=== Data provided ===

◆ ◆ ◆ ◆

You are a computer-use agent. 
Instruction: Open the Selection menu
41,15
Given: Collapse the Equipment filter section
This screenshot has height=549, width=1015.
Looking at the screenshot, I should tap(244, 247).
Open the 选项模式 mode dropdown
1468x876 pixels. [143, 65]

◆ ◆ ◆ ◆

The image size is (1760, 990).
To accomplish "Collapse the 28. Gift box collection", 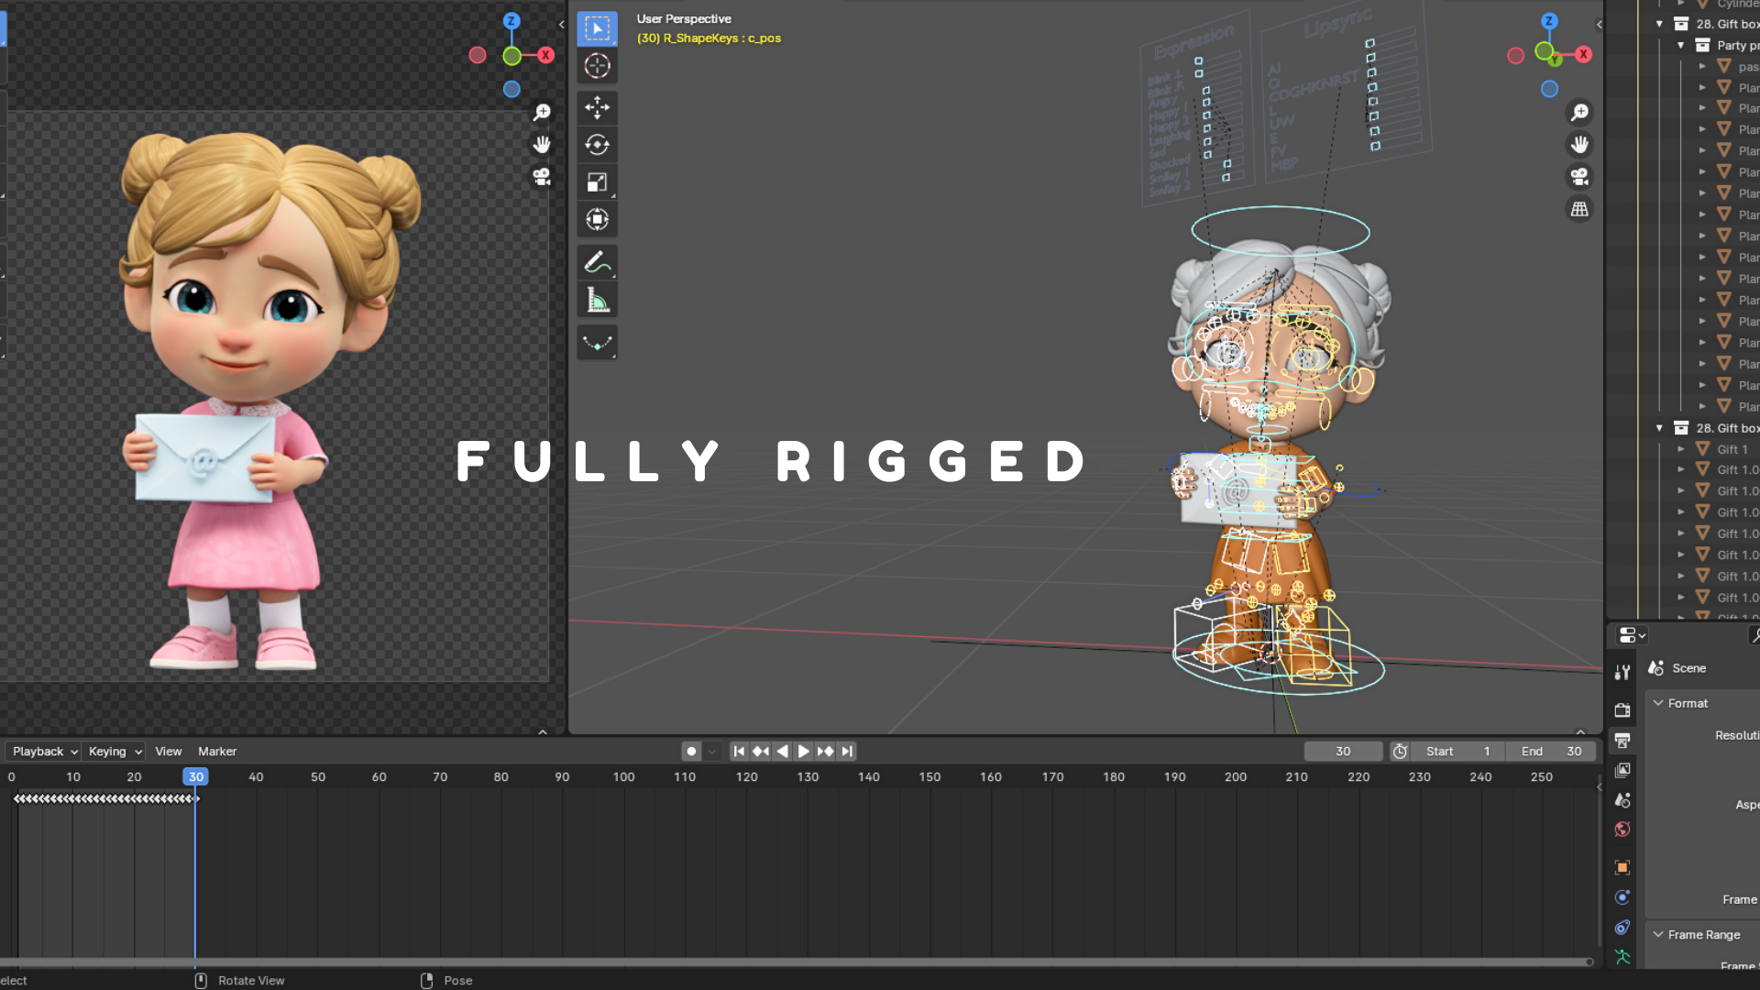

◆ ◆ ◆ ◆

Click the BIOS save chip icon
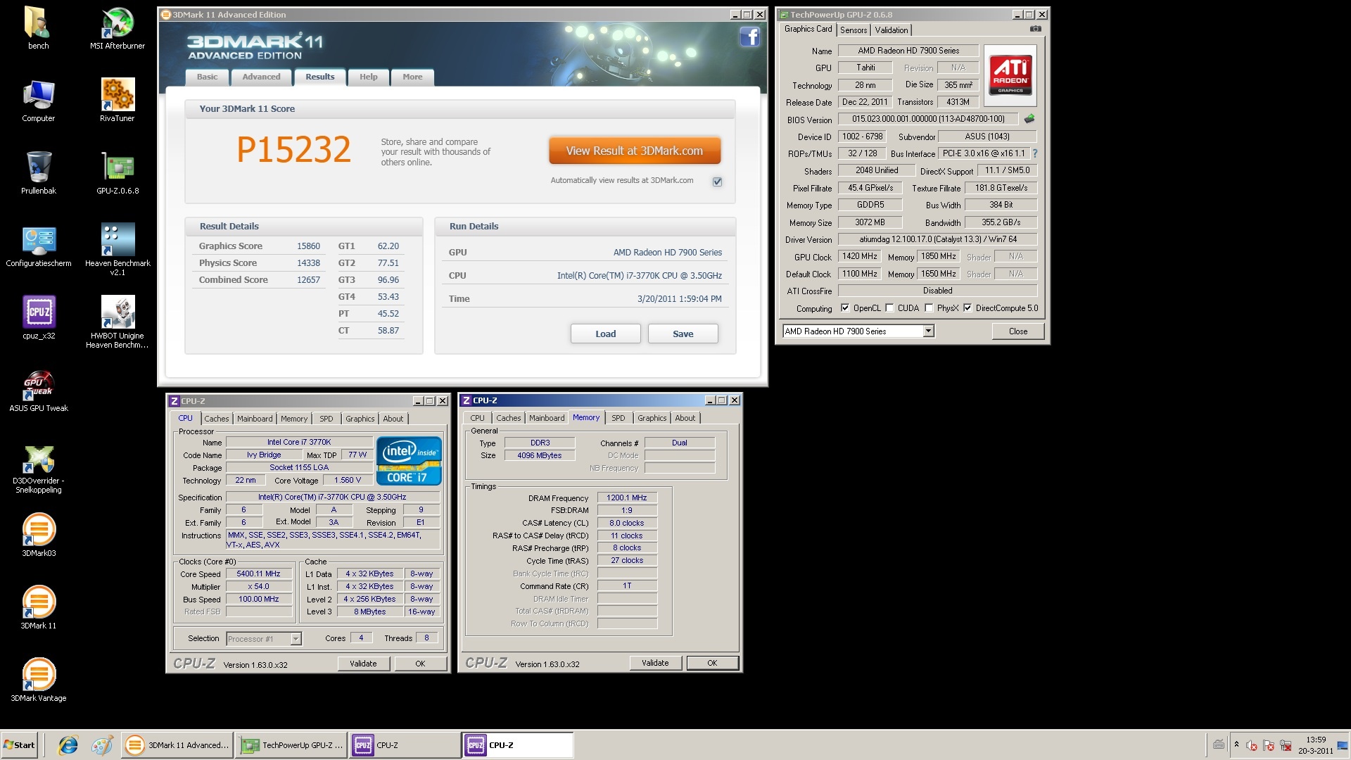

◆ ◆ ◆ ◆

=== What you need to do ===
Find where the line with "The image size is (1760, 990)." sits in the material above and where the line with "the 28. Gift" sits. Set down exactly the lines from the first to the second, both included and nothing else, without pictures.

=== Solution to this problem ===
The image size is (1760, 990).
To accomplish "Collapse the 28. Gift box collection", 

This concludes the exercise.